Using Repository of NF Mutations and Genomic Sequencing to Identify Novel Genes and Mutations Associated with NF
The UAB Medical Genomics Laboratory, directed by Ludwine Messiaen, Ph.D., offers clinical genetic testing for all rasopathies, including all the neurofibromatoses (NF1, NF-Noonan, spinal NF, segmental/mosaic NF1, NF2, schwannomatosis) and Legius syndrome. Besides the clinical activities, the laboratory is actively engaged in neurofibromatosis-related research through the pursuit of genotype-phenotype correlations and identification of novel disease-predisposing genes. The laboratory uses state-of-the-art genetic sequencing techniques that enable the precise identification and characterization of genetic mutations involved in these disorders.
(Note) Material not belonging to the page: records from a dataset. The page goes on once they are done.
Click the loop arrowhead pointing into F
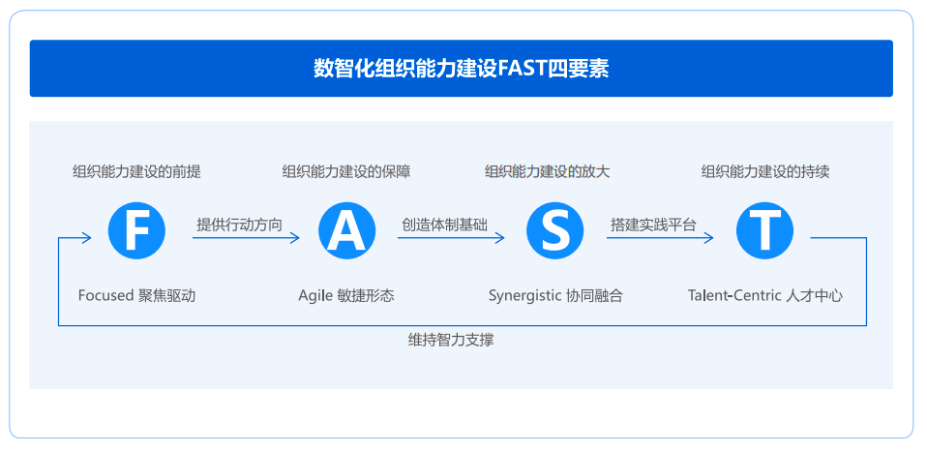Viewport: 927px width, 451px height. tap(85, 237)
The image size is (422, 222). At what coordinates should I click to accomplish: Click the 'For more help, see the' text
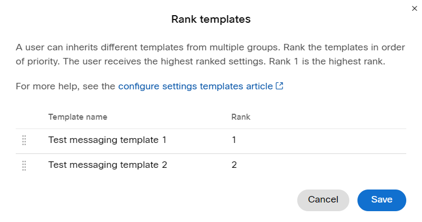66,86
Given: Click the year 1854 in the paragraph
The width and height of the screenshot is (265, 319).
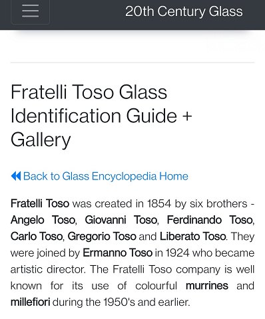Looking at the screenshot, I should pos(159,203).
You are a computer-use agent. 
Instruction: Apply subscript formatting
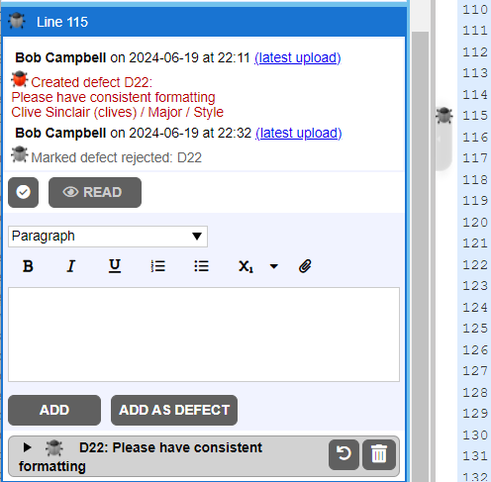(x=246, y=266)

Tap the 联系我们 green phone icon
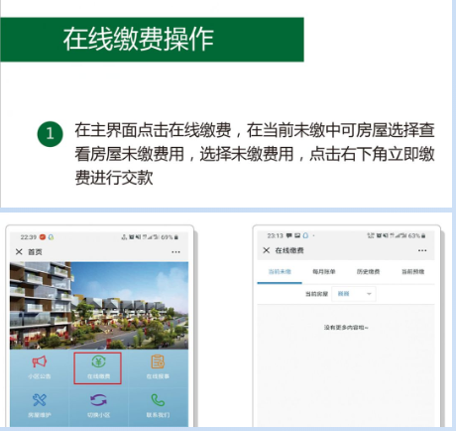click(158, 400)
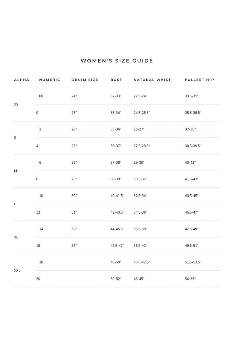The width and height of the screenshot is (230, 344).
Task: Click numeric size 00 cell
Action: (41, 96)
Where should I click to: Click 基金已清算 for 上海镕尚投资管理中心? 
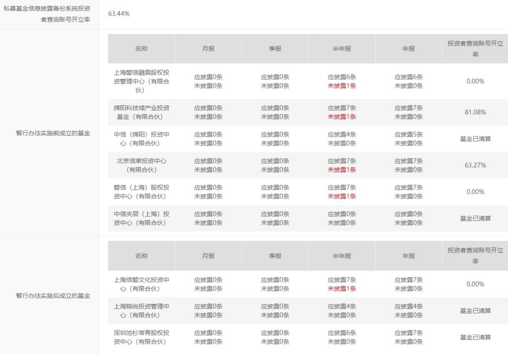[475, 310]
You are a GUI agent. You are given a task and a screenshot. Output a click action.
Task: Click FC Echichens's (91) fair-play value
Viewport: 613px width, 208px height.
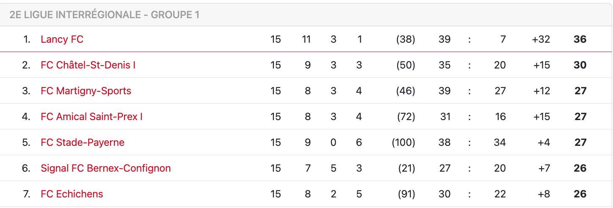click(x=406, y=194)
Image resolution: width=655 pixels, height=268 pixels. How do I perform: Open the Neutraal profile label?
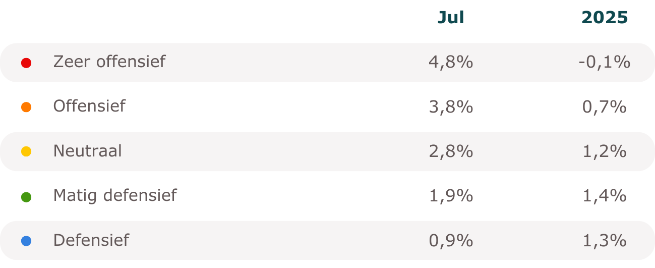[x=88, y=150]
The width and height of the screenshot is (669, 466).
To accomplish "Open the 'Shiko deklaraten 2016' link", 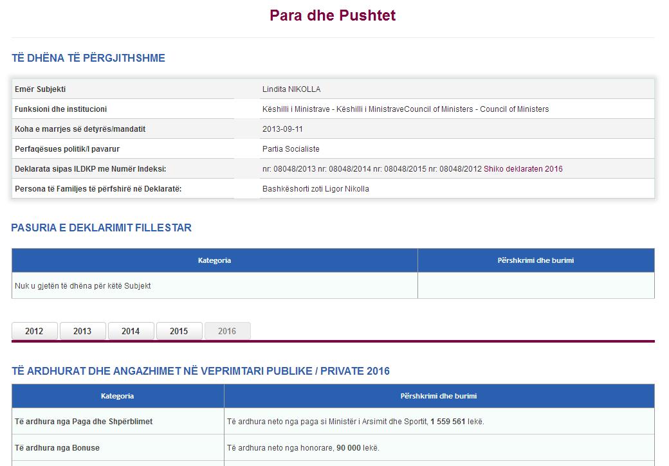I will click(x=523, y=169).
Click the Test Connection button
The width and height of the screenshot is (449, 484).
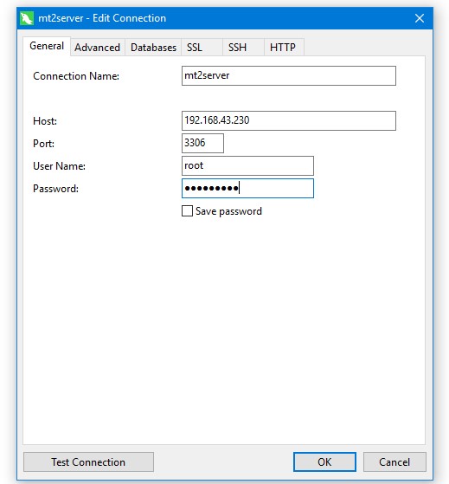(88, 462)

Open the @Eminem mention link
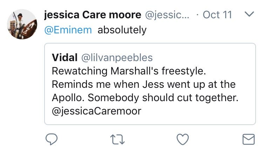click(68, 30)
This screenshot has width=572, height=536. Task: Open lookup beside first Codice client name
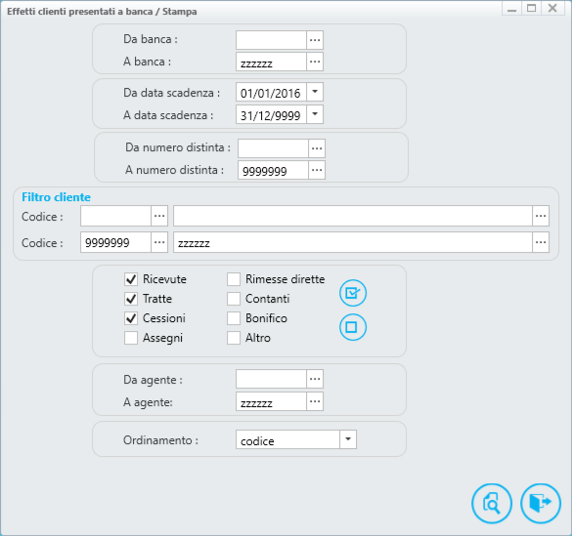click(541, 216)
Repository of NF Mutations
The UAB Medical Genomics Laboratory receives blood and tissue samples from patients referred by physicians around the world seeking to confirm a suspected diagnosis of neurofibromatosis. As a requirement for testing, a checklist documenting physical symptoms and characteristics (phenotypic checklist) is submitted along with the sample to be tested. Mining of the de-identified data related to more than 6,500 unrelated mutation-positive patients through an IRB-approved protocol allows genetic scientists to search for genotype-phenotype correlations. In addition, further IRB-approved studies in those patients without any mutation identified in the currently known NF-causing genes allow scientists to discover new disease-predisposing genes and delineate the spectrum of symptoms associated with mutations in a novel gene.
Discovery of the LZTR1 Gene Associated with Schwannomatosis
Using the approaches outlined above, a new gene that predisposes people to develop schwannomatosis, the third major form of neurofibromatosis, was recently identified. The first gene identified for schwannomatosis, located on chromosome 22, was discovered in 2007 by Hulsebos and colleagues. However, mutations in that gene were found in only 50% of familial schwannomatosis cases and less than 10% of sporadic cases. In an effort to identify a possible new gene, Drs. Messiaen, Piotrowski, and their colleagues designed a study that focused on tumor samples from a subset of people in the repository who showed characteristics of schwannomatosis but did not carry a mutation. Using next-generation sequencing of evolutionary conserved regions on chromosome 22, mutations in a new tumor-suppressor gene were found and shown to be the predisposing factors for the development of schwannomas in these patients. This breakthrough will help scientists design future studies to test potential drug treatments that target the function of both genes.